How to start a persuasive essay

            Students often throw up their hands in despair when asked to create a persuasive thesis. “I don’t have any strong opinions on anything,” they often say.  The first step of writing a persuasive essay is to brainstorm ideas.  As yourself what do I believe?  What issue am I passionate about?

            It cannot be stressed enough that it is extremely important that there are two sides to the issue you are arguing.  For a good essay, the two different sides should be compelling. For example, many students want to use the topic “you should stop smoking” for their persuasive essays.  But there are no really good arguments in favor of people choosing to smoke.  Yes, it is true that people still do smoke despite the overwhelming evidence that smoking is bad for their heath.  But there are no logical reasons to embrace this bad health habit. A persuasive claim must have a reasonable counter-argument using logos, ethos, and pathos (logic, ethics, and emotion).   Ask yourself: if you had to debate the opposite side of the issue you are arguing, could you do it? If not, you do not have a good topic for a persuasive essay.

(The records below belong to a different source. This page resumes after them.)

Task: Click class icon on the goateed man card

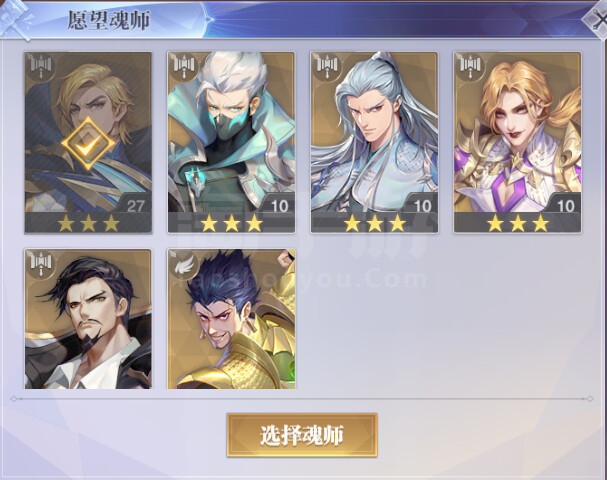Action: (41, 263)
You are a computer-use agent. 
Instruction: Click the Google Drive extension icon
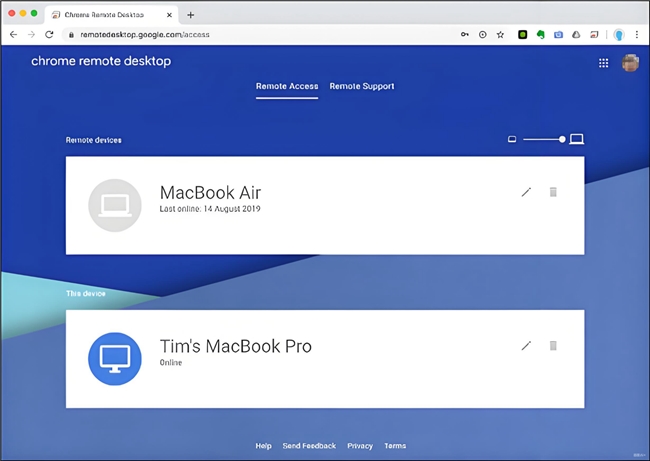tap(576, 34)
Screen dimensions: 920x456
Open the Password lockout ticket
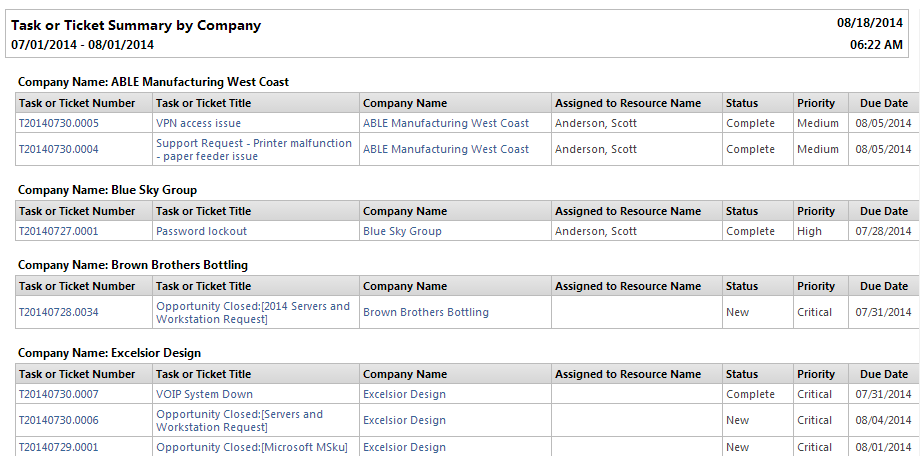(201, 231)
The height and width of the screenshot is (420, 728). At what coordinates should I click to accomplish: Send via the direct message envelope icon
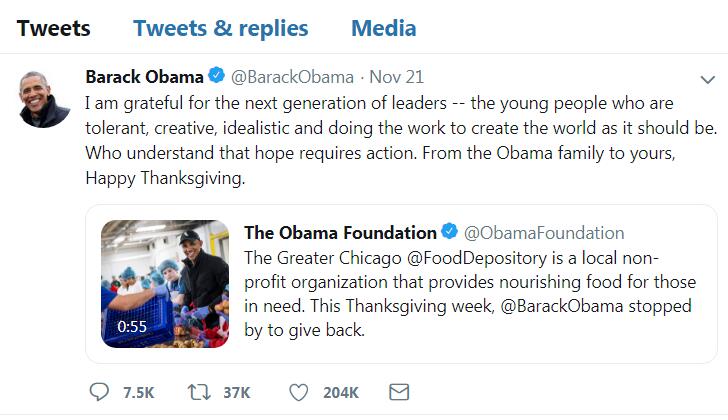click(399, 392)
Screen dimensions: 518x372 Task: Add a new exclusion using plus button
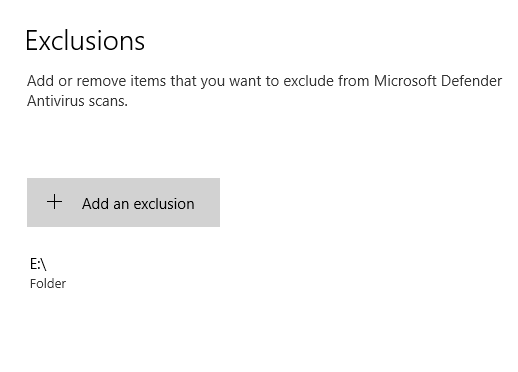tap(54, 202)
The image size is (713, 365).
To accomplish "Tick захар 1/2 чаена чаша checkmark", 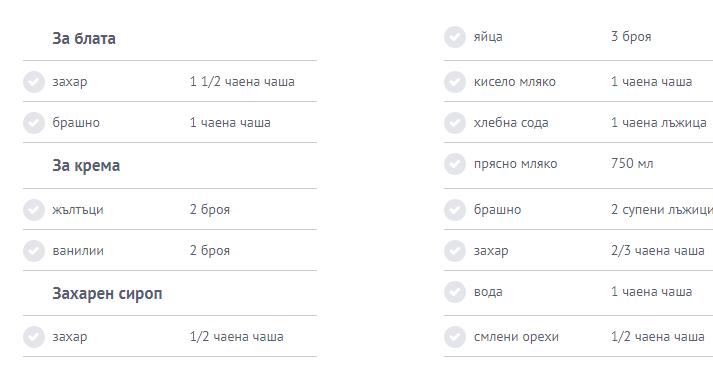I will click(34, 337).
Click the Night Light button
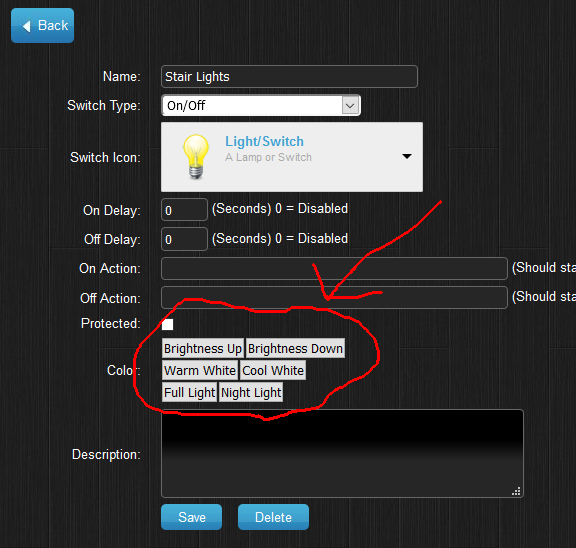This screenshot has height=548, width=576. tap(251, 392)
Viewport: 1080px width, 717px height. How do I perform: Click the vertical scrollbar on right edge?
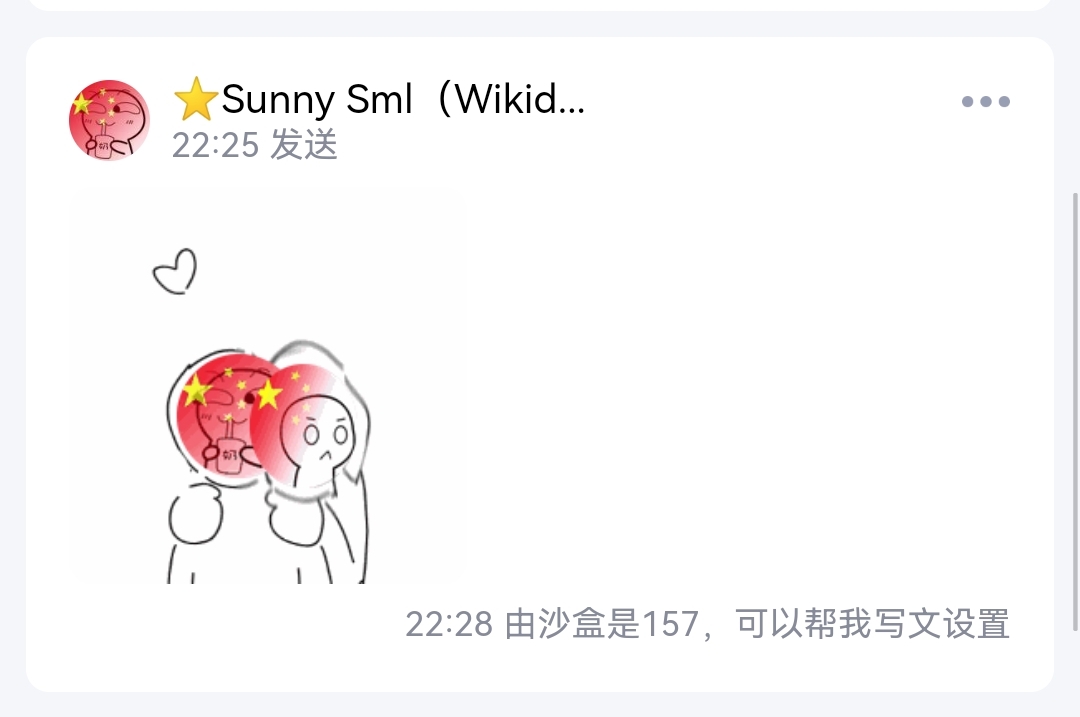(x=1076, y=411)
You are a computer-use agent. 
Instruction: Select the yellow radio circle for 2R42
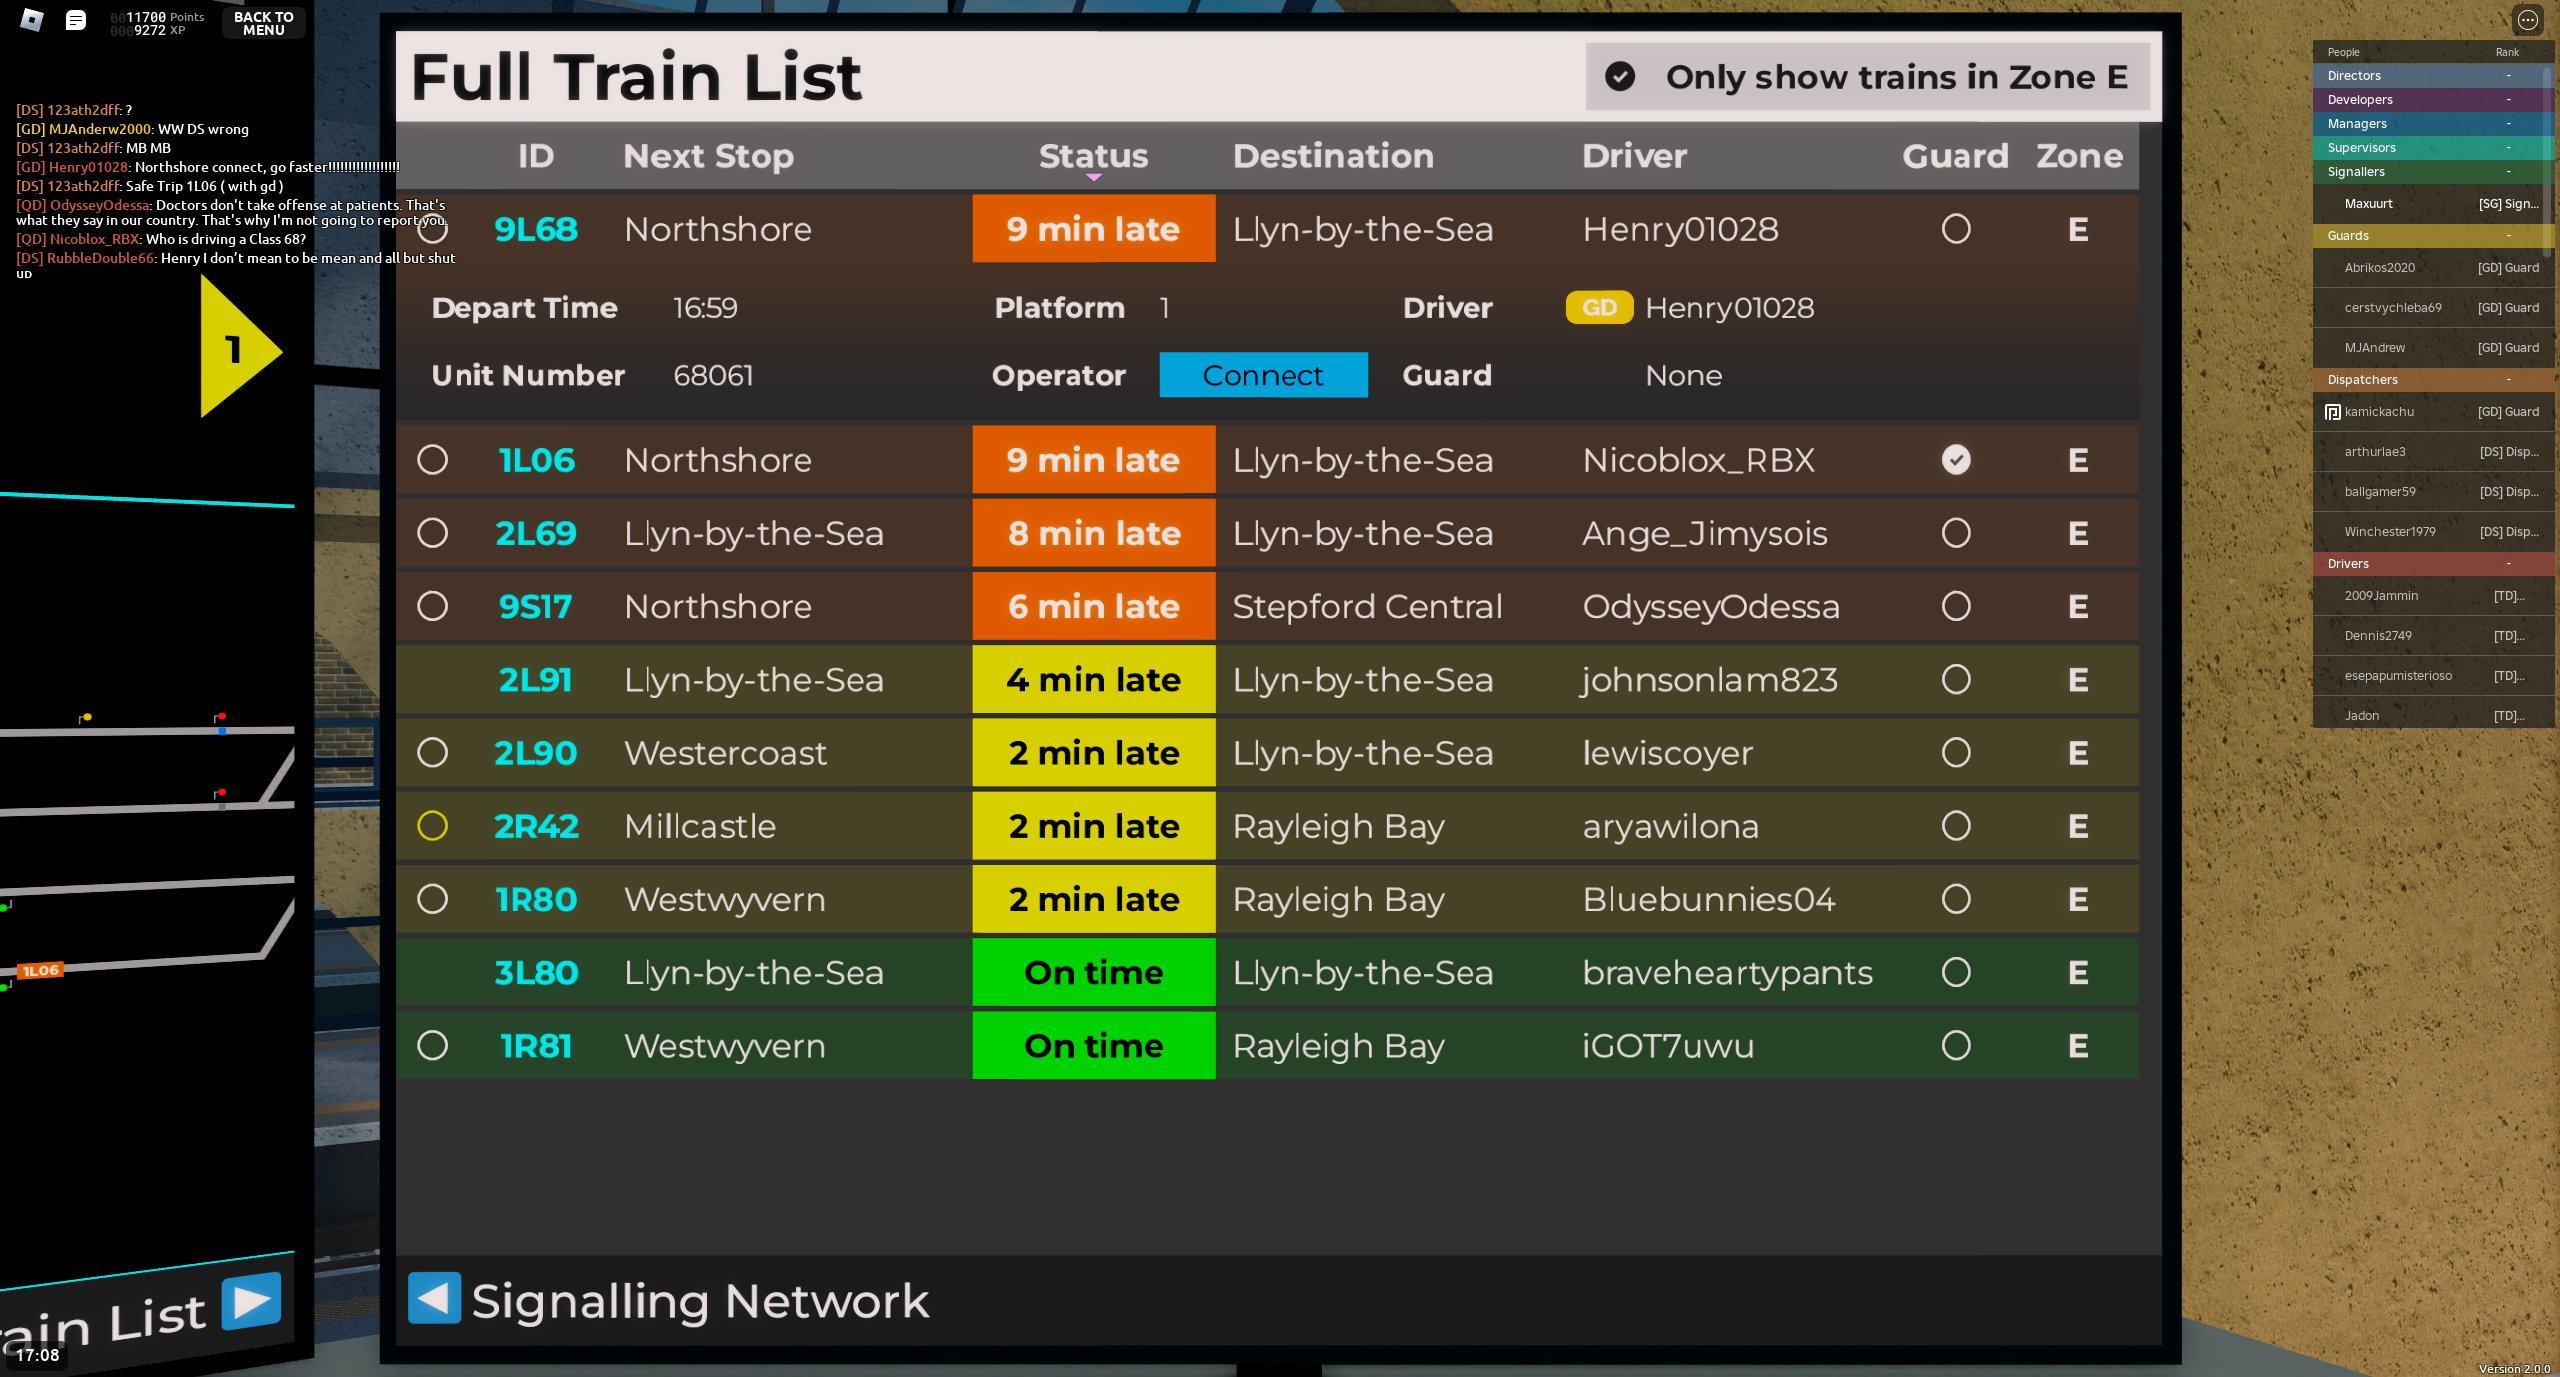coord(432,826)

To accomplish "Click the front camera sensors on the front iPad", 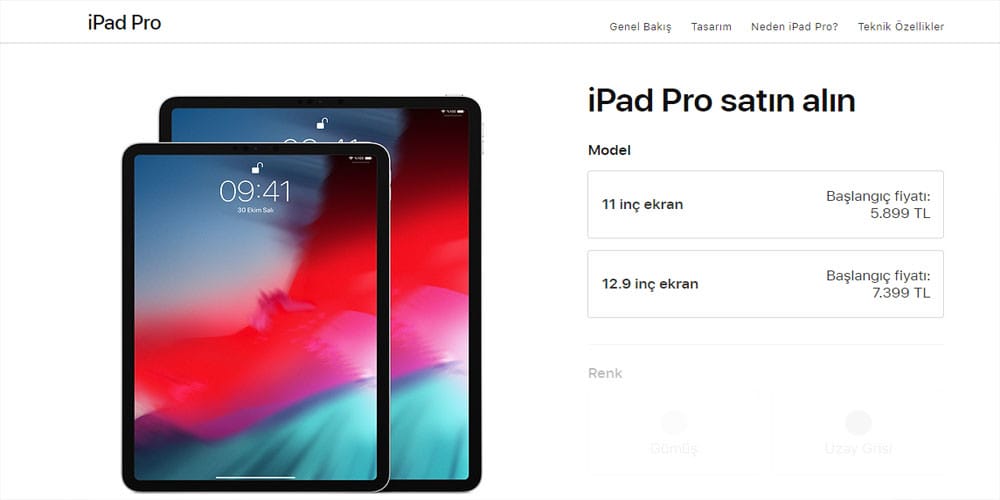I will (x=256, y=148).

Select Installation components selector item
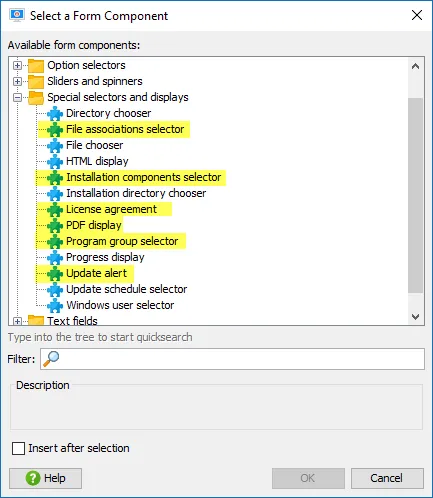pos(144,177)
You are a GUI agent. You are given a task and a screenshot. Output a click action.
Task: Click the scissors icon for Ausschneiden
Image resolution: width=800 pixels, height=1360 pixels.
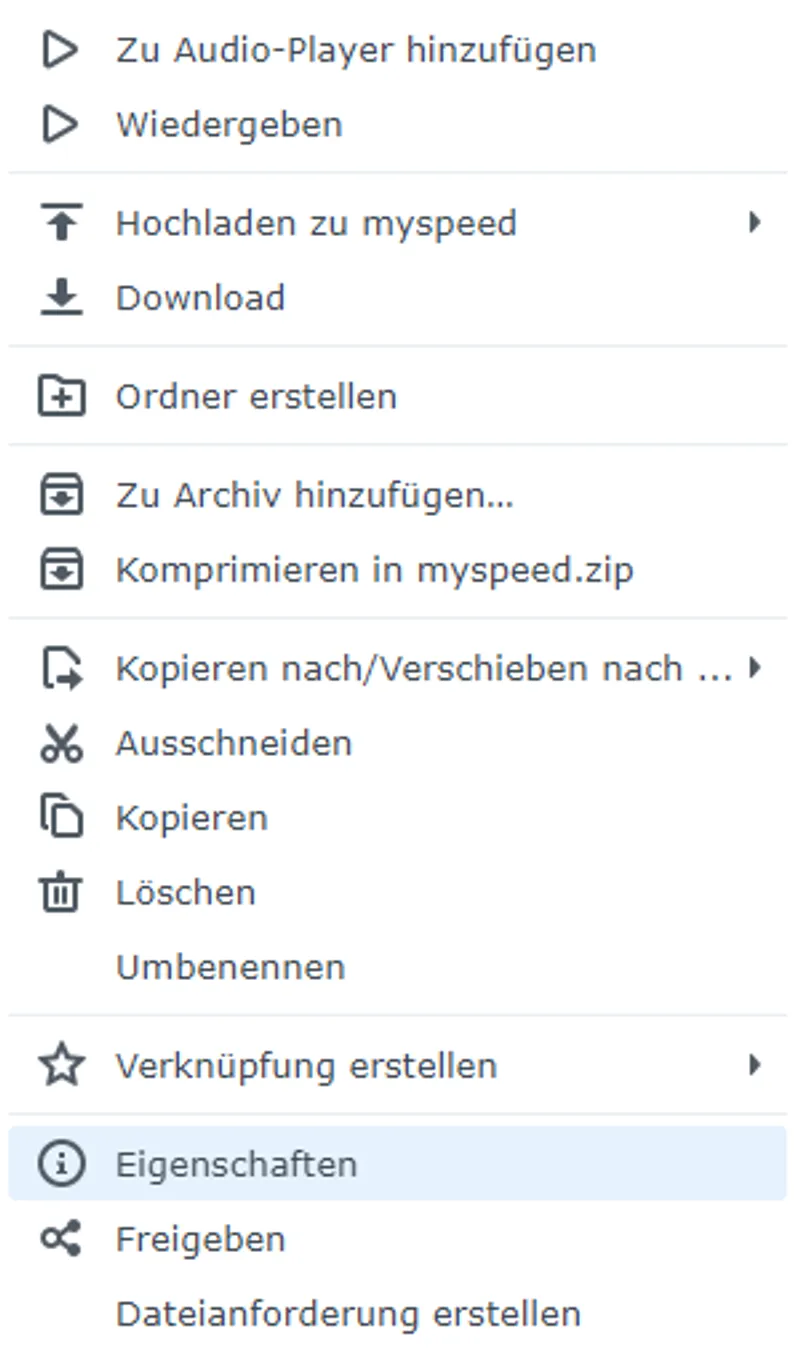(x=60, y=742)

            Once you have selected your topic, it is time to do some more research. After learning more about the different sides of the issue, you can refine your thesis or perhaps even change it.  Have a good sense of your audience when reframing your claim. If your intended audience is extremely familiar with the topic, you will not need to give a great deal of background information. On the other hand, if you know your professor knows very little about the issue (for example, if your persuasive speech is about online bullying and you know that your teacher is not active on social media) you may need to provide a more extensive setup.  Even if you give information to your reader about the topic, however, don’t lose sight of the fact that you are not writing a purely informative essay.